◆ Data for the task:
---+---
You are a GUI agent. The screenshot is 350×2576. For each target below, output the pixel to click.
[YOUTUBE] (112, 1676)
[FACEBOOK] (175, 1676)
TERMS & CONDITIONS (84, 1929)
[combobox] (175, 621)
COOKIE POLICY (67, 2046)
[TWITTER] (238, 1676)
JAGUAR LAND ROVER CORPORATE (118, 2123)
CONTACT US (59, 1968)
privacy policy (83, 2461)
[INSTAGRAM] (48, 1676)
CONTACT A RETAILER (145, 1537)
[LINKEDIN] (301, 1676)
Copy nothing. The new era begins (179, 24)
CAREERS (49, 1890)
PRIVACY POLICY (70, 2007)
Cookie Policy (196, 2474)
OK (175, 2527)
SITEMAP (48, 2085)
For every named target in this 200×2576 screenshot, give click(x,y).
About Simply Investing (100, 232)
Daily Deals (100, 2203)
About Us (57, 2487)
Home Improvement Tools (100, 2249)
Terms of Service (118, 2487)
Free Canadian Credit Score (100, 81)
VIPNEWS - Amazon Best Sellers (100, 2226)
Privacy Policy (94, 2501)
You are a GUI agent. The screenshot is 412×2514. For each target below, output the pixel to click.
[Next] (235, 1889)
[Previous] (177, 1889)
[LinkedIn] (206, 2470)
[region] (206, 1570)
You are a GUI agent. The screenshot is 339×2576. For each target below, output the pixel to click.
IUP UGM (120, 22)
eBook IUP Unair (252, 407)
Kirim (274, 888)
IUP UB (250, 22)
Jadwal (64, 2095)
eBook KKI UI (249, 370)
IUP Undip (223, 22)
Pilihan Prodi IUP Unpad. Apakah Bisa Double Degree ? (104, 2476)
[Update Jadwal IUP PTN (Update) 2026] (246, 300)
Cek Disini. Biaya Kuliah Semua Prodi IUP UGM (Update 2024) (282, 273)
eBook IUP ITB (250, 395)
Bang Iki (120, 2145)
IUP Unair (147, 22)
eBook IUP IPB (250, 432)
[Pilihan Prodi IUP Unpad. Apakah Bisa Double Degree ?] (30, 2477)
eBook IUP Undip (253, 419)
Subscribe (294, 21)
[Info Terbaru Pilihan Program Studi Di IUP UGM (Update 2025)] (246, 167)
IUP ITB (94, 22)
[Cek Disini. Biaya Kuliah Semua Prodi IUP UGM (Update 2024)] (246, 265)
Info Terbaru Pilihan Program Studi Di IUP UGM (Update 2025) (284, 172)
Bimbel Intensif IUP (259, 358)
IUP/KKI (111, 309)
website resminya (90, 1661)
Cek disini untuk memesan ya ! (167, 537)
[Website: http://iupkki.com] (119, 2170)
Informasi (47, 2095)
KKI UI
---+---
◆ What the task asks:
Transcribe the entries above exactly.

◆ Solution for this task:
You are a GUI agent. The screenshot is 350×2576. For each target below, output the pixel to click.
[YOUTUBE] (112, 1676)
[FACEBOOK] (175, 1676)
TERMS & CONDITIONS (84, 1929)
[combobox] (175, 621)
COOKIE POLICY (67, 2046)
[TWITTER] (238, 1676)
JAGUAR LAND ROVER CORPORATE (118, 2123)
CONTACT US (59, 1968)
privacy policy (83, 2461)
[INSTAGRAM] (48, 1676)
CONTACT A RETAILER (145, 1537)
[LINKEDIN] (301, 1676)
Copy nothing. The new era begins (179, 24)
CAREERS (49, 1890)
PRIVACY POLICY (70, 2007)
Cookie Policy (196, 2474)
OK (175, 2527)
SITEMAP (48, 2085)
For every named target in this 200×2576 screenshot, give click(x,y).
About Simply Investing (100, 232)
Daily Deals (100, 2203)
About Us (57, 2487)
Home Improvement Tools (100, 2249)
Terms of Service (118, 2487)
Free Canadian Credit Score (100, 81)
VIPNEWS - Amazon Best Sellers (100, 2226)
Privacy Policy (94, 2501)
You are a GUI agent. The screenshot is 412×2514. For each target below, output the pixel to click.
[Next] (235, 1889)
[Previous] (177, 1889)
[LinkedIn] (206, 2470)
[region] (206, 1570)
You are a GUI agent. The screenshot is 339×2576. For each target below, output the pixel to click.
IUP UGM (120, 22)
eBook IUP Unair (252, 407)
Kirim (274, 888)
IUP UB (250, 22)
Jadwal (64, 2095)
eBook KKI UI (249, 370)
IUP Undip (223, 22)
Pilihan Prodi IUP Unpad. Apakah Bisa Double Degree ? (104, 2476)
[Update Jadwal IUP PTN (Update) 2026] (246, 300)
Cek Disini. Biaya Kuliah Semua Prodi IUP UGM (Update 2024) (282, 273)
eBook IUP ITB (250, 395)
Bang Iki (120, 2145)
IUP Unair (147, 22)
eBook IUP IPB (250, 432)
[Pilihan Prodi IUP Unpad. Apakah Bisa Double Degree ?] (30, 2477)
eBook IUP Undip (253, 419)
Subscribe (294, 21)
[Info Terbaru Pilihan Program Studi Di IUP UGM (Update 2025)] (246, 167)
IUP ITB (94, 22)
[Cek Disini. Biaya Kuliah Semua Prodi IUP UGM (Update 2024)] (246, 265)
Info Terbaru Pilihan Program Studi Di IUP UGM (Update 2025) (284, 172)
Bimbel Intensif IUP (259, 358)
IUP/KKI (111, 309)
website resminya (90, 1661)
Cek disini untuk memesan ya ! (167, 537)
[Website: http://iupkki.com] (119, 2170)
Informasi (47, 2095)
KKI UI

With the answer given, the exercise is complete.